*** Listed records ***

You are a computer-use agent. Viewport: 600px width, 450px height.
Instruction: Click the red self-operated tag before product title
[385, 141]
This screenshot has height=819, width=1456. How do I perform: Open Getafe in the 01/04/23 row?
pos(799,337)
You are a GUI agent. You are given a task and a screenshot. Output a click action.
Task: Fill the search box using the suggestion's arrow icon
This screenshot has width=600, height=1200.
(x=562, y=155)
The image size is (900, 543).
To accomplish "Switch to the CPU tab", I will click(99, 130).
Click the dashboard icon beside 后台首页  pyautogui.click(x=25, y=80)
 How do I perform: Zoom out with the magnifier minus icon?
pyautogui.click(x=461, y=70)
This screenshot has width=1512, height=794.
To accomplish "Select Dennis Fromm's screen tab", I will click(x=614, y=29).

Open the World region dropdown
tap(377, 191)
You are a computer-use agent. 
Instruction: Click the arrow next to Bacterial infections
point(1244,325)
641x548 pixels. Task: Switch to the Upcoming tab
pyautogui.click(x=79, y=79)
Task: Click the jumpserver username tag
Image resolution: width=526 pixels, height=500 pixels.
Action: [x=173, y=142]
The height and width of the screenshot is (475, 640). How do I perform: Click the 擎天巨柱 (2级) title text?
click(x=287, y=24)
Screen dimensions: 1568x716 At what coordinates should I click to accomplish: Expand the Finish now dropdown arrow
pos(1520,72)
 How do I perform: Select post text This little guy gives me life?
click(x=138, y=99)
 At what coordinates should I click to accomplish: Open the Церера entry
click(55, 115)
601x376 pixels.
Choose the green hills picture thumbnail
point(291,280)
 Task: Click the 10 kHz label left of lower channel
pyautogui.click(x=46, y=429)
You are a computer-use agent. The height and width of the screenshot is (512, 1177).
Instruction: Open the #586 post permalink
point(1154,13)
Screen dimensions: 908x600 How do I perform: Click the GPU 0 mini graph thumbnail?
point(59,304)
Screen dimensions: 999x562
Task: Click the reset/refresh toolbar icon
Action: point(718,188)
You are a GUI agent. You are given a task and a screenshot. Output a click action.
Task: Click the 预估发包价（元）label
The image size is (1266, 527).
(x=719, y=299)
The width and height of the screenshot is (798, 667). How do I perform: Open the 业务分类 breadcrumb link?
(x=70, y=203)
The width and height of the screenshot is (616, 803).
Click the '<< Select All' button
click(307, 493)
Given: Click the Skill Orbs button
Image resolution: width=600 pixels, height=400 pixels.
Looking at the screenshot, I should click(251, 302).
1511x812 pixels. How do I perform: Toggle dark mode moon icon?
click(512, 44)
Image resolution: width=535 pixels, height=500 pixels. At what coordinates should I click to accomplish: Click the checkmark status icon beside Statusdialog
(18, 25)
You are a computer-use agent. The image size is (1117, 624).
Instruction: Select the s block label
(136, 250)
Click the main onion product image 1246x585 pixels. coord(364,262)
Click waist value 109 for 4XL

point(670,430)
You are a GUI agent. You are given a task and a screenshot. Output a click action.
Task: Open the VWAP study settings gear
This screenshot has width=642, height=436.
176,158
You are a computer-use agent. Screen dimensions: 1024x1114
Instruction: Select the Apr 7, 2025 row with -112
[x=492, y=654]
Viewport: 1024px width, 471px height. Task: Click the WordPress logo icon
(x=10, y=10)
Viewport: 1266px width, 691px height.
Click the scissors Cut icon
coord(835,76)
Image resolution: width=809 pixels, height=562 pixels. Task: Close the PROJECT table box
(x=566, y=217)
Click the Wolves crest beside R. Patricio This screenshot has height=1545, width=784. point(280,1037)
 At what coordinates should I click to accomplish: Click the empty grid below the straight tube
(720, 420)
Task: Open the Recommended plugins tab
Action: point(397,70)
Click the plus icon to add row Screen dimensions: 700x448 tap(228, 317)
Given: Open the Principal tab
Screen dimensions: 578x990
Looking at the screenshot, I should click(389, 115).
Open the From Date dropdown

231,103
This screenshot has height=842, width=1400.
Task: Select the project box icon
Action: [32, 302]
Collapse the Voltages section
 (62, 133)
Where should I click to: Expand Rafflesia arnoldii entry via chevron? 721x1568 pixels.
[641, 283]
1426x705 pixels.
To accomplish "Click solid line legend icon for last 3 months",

*** End of Listed records ***

▶ [Problem description]: Give back the material above without altering a single word.

▶ [Answer space]:
You are a computer-use agent. Viewport: 600px width, 450px height.
Instruction: Click the red self-operated tag before product title
[385, 141]
This screenshot has height=819, width=1456. How do I perform: Open Getafe in the 01/04/23 row?
pos(799,337)
You are a GUI agent. You are given a task and a screenshot. Output a click action.
Task: Fill the search box using the suggestion's arrow icon
This screenshot has width=600, height=1200.
(x=562, y=155)
The image size is (900, 543).
To accomplish "Switch to the CPU tab", I will click(99, 130).
Click the dashboard icon beside 后台首页  pyautogui.click(x=25, y=80)
 How do I perform: Zoom out with the magnifier minus icon?
pyautogui.click(x=461, y=70)
This screenshot has width=1512, height=794.
To accomplish "Select Dennis Fromm's screen tab", I will click(x=614, y=29).

Open the World region dropdown
tap(377, 191)
You are a computer-use agent. 
Instruction: Click the arrow next to Bacterial infections
point(1244,325)
641x548 pixels. Task: Switch to the Upcoming tab
pyautogui.click(x=79, y=79)
Task: Click the jumpserver username tag
Image resolution: width=526 pixels, height=500 pixels.
Action: [x=173, y=142]
The height and width of the screenshot is (475, 640). How do I perform: Click the 擎天巨柱 (2级) title text?
click(x=287, y=24)
Screen dimensions: 1568x716 At what coordinates should I click to accomplish: Expand the Finish now dropdown arrow
pos(1520,72)
 How do I perform: Select post text This little guy gives me life?
click(x=138, y=99)
 At what coordinates should I click to accomplish: Open the Церера entry
click(55, 115)
601x376 pixels.
Choose the green hills picture thumbnail
point(291,280)
 Task: Click the 10 kHz label left of lower channel
pyautogui.click(x=46, y=429)
You are a computer-use agent. The height and width of the screenshot is (512, 1177).
Instruction: Open the #586 post permalink
point(1154,13)
Screen dimensions: 908x600 How do I perform: Click the GPU 0 mini graph thumbnail?
point(59,304)
Screen dimensions: 999x562
Task: Click the reset/refresh toolbar icon
Action: point(718,188)
You are a GUI agent. You are given a task and a screenshot. Output a click action.
Task: Click the 预估发包价（元）label
The image size is (1266, 527).
(x=719, y=299)
The width and height of the screenshot is (798, 667). How do I perform: Open the 业务分类 breadcrumb link?
(x=70, y=203)
The width and height of the screenshot is (616, 803).
Click the '<< Select All' button
click(307, 493)
Given: Click the Skill Orbs button
Image resolution: width=600 pixels, height=400 pixels.
Looking at the screenshot, I should click(251, 302).
1511x812 pixels. How do I perform: Toggle dark mode moon icon?
click(512, 44)
Image resolution: width=535 pixels, height=500 pixels. At what coordinates should I click to accomplish: Click the checkmark status icon beside Statusdialog
(18, 25)
You are a computer-use agent. The image size is (1117, 624).
Instruction: Select the s block label
(136, 250)
Click the main onion product image 1246x585 pixels. coord(364,262)
Click waist value 109 for 4XL

point(670,430)
You are a GUI agent. You are given a task and a screenshot. Output a click action.
Task: Open the VWAP study settings gear
This screenshot has width=642, height=436.
176,158
You are a computer-use agent. Screen dimensions: 1024x1114
Instruction: Select the Apr 7, 2025 row with -112
[x=492, y=654]
Viewport: 1024px width, 471px height. Task: Click the WordPress logo icon
(x=10, y=10)
Viewport: 1266px width, 691px height.
Click the scissors Cut icon
coord(835,76)
Image resolution: width=809 pixels, height=562 pixels. Task: Close the PROJECT table box
(x=566, y=217)
Click the Wolves crest beside R. Patricio This screenshot has height=1545, width=784. point(280,1037)
 At what coordinates should I click to accomplish: Click the empty grid below the straight tube
(720, 420)
Task: Open the Recommended plugins tab
Action: point(397,70)
Click the plus icon to add row Screen dimensions: 700x448 tap(228, 317)
Given: Open the Principal tab
Screen dimensions: 578x990
Looking at the screenshot, I should click(389, 115).
Open the From Date dropdown

231,103
This screenshot has height=842, width=1400.
Task: Select the project box icon
Action: [32, 302]
Collapse the Voltages section
 (62, 133)
Where should I click to: Expand Rafflesia arnoldii entry via chevron? 721x1568 pixels.
[641, 283]
1426x705 pixels.
To accomplish "Click solid line legend icon for last 3 months",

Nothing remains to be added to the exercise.